= The Debt to Pleasure =

1996 novel by John Lanchester

The Debt to Pleasure is a 1996 novel by John Lanchester published by Picador. The novel won the 1996 Whitbread Book Award in the First Novel category and the 1997 Hawthornden Prize. It was described as a skilful and wickedly funny account of the life of a loquacious Englishman named Tarquin Winot, revealed through his thoughts on cuisine as he undertakes a mysterious journey around France. The revelations become more and more shocking as the truth about the narrator becomes apparent.

==Content==
The novel centres on the character of Tarquin Winot (originally Rodney Winot), an erudite English writer, hedonist, and gastronome, who is nonetheless a profoundly unreliable narrator. Its structure is divided into four separate sections, all of which correspond to different seasons of the year. In each section there are recipes in addition to the narrative.

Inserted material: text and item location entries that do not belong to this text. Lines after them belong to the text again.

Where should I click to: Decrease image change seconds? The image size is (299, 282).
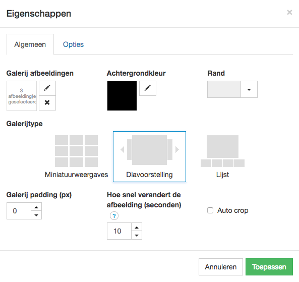click(137, 235)
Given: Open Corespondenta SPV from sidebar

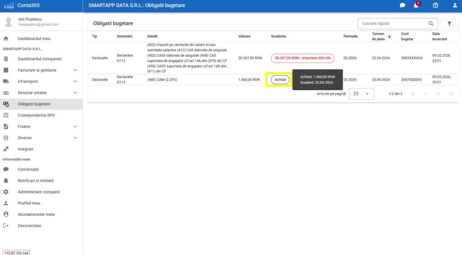Looking at the screenshot, I should tap(36, 115).
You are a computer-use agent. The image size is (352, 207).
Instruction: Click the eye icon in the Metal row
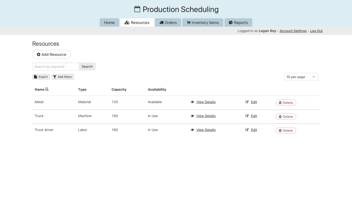click(193, 102)
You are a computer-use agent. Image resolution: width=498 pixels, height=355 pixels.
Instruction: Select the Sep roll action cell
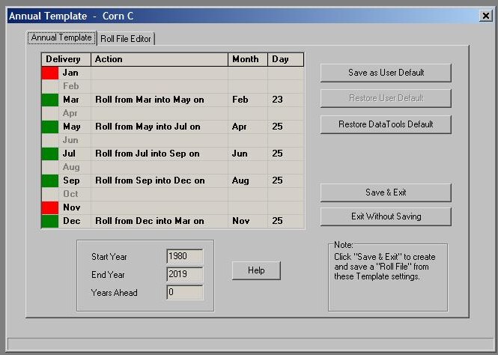tap(159, 180)
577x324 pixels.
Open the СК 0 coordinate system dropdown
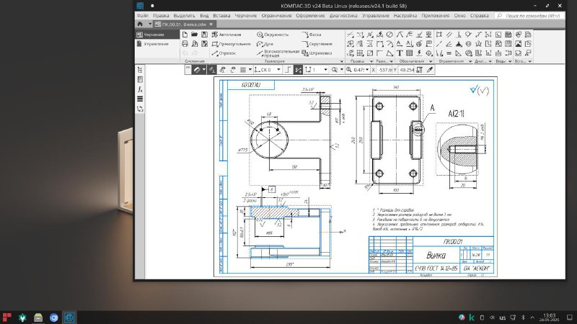[265, 70]
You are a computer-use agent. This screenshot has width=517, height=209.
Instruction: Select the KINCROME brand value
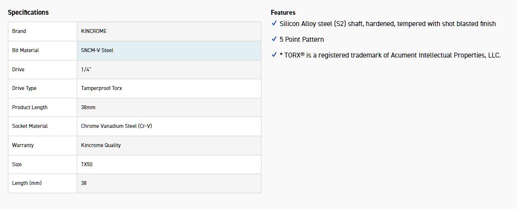click(94, 31)
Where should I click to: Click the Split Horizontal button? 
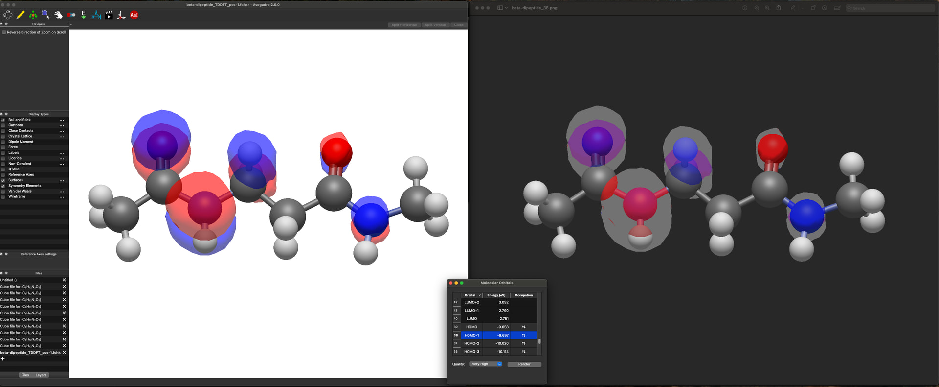(x=404, y=25)
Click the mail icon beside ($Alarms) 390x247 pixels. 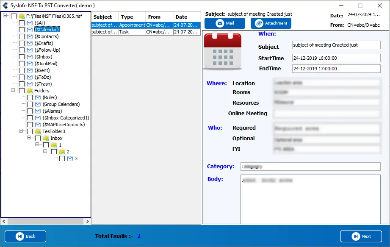click(x=38, y=111)
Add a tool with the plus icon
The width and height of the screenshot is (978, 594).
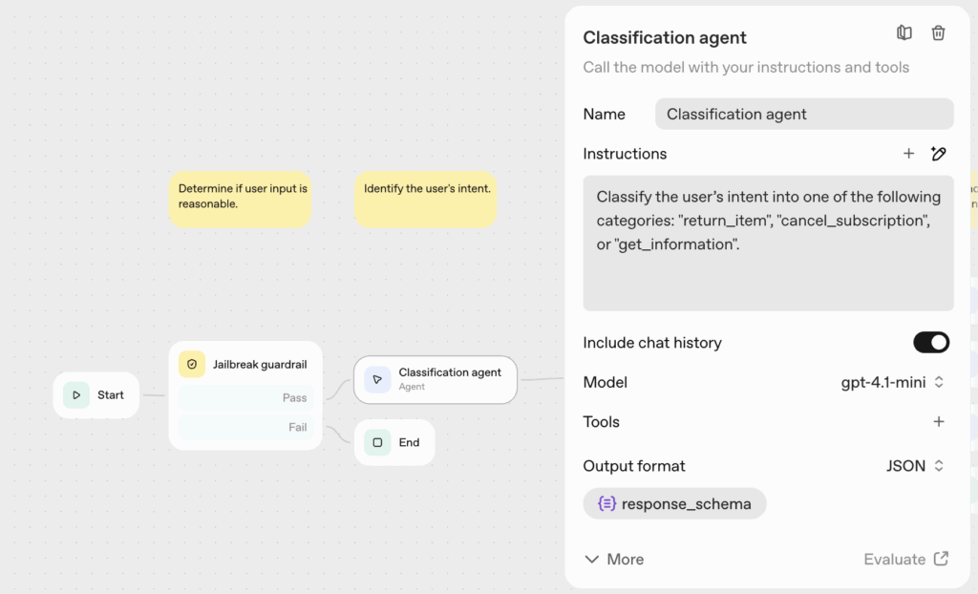pyautogui.click(x=939, y=422)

It opens with the observation that "This is not a conventional cookbook", taken from a comment made by Bertrand Russell regarding the work of Ludwig Wittgenstein. It then features Winot driving through France as he travels in the direction (so he tells us) of his house in Provence. During the journey he provides long disquisitions upon the art and food of the Normandy and Brittany regions of France, discussions of famous chefs and gastronomists such as Brillat-Savarin and Elizabeth David, and a wide variety of classical allusions and quotations. When he finally arrives at his house he sets up electronic surveillance equipment, follows a young couple, and grants an interview with a biographer of his elder brother, Bartholomew. In the course of the novel, a darker and more sinister motive for Winot's journey is revealed.